Desember 13, 2024

Dua Visum Et Repertum Berbeda Pada Kasus Istri Memukul Mertua dan Suami Memukul Istri

Spread the love

Loading

Jakarta – MCN.com – Kematangan emosional memang dibutuhkan pasangan suami-istri dalam mengarungi bahtera rumah tangga. Emosi tak terkendali membuat Susanti tak sadar lagi bahwa yang dipukul adalah mertuanya sendiri. Lebih repot bila sang suami tak bisa tahan emosi, lalu balik memukul istri.

Pengadilan Negeri Jakarta Utara tengah menggelar sidang kasus kekerasan dalam rumah tangga (KDRT) dengan terdakwa Edrick Tanaka Tan. Akibat dari kekerasan yang dilakukan sang suami (Edrick) itu, Susanty Astra harus mendapat perawatan medis dan keterangan dokter alias visum et repertum untuk mengetahui keadaan lukanya.

Kejadian ini sejak 2 November 2023 ketika korban menganiaya mertuanya. Pada 3 November 2023, terdakwa Edrick pulang dari Manado dan melakukan pembalasan.

Sayangnya, polisi menerima dua versi visum et repertum dari dua dokter pada dua rumah sakit yang berbeda. Satu visum dibuat saat korban datang ke rumah sakit dan ditangani medis. Visum lainnya, diminta korban untuk diperiksa pada dokter yang lain, 20 hari setelah kejadian. Di tangan polisi, dua versi visum itu diberikan.

Penasihat hukum terdakwa Edrick Tanaka Tan, Michael Remizaldy Jakobus SH MH, merasa janggal dengan visum et repertum saksi korban Susanty Astra tersebut. Selain dari dua dari dua rumah sakit berbeda, isinya pun berbeda-beda.

Visum yang dibuat di rumah sakit yang ditunjuk penyidik kepolisian menyebutkan bahwa luka yang dialami saksi korban tidak menghalanginya beraktivitas. Sedangkan visum dari rumah sakit swasta yang 20 hari setelah kejadian baru dibuat, justru menunjukan kekerasan yang dialami tersebut membuatnya tidak bisa beraktivitas.

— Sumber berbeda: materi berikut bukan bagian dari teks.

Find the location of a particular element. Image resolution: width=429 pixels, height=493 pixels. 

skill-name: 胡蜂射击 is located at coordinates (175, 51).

Permintaan visum kedua atas kemauan saksi korban sendiri dengan menunjukan rekam medisnya.

“Ini akan menjadi rancu dan bertentangan dengan ketentuan yang berlaku dalam persidangan nanti. Kita menilai ada 2 dakwaan. Pertama, dakwaan Pasal 44 ayat 1 dan 2. Pada ayat 2 itu KDRT menyangkut jatuh sakit atau luka berat. Fakta-fakta persidangan tidak memperlihatkan korban luka berat.

“Yang aneh di situ adalah terdapat 2 visum terhadap satu kejadian. Satu visum pada 4 November dan visum lain muncul pada 24 November 2023. Dan ini diajukan secara berbarengan. Ini rancu. Berdasarkan Pasal 133 Ayat 1, polisi harus meminta visum et repertum setelah melihat ada luka.

“Kalau sudah 21 hari, apa yang mau dijadikan pijakan dan dilihat? Bukti lain memperlihatkan saksi korban tidak seberapa berat, karena masih sempat bikin rapat kecil di rumah sakit untuk orang-orang kerjanya,” tutur Michael usai membacakan pledoi di PN Jakarta Utara, Selasa (9/7/2024).

Michael meminta majelis hakim agar cermat mempertimbangkan semua fakta yang terungkap dalam persidangan. Oleh karena sesuai fakta-fakta itulah kejadian yang sebenarnya.

Jaksa Penuntut Umum (JPU) Dawin Sofian Gaja SH dari Kejaksaan Negeri (Kejari) Jakarta Utara sebelumnya menuntut dua tahun penjara terdakwa Edrick.

Atas tuntutan itu baik Edrick dan penasehat hukumnya, Michael Remizaldy Jakobus SH MH dan Sihar Natanael Nababan SH MH, menilainya janggal.

Sidang dipimpin majalis hakim dengan ketua, Dr I Wayan I Gede Image S.H, M.H dengan anggota Iwan Irawan SH MH dan Sontang Sinaga SH MH.

Edrick mengaku, dirinya sakit hati mendengar orangtuanya mendapat kekerasan dari istrinya, Susanty Astra. Mendengar orangtuanya dipukul, refleks Edrick balik memukul istrinya.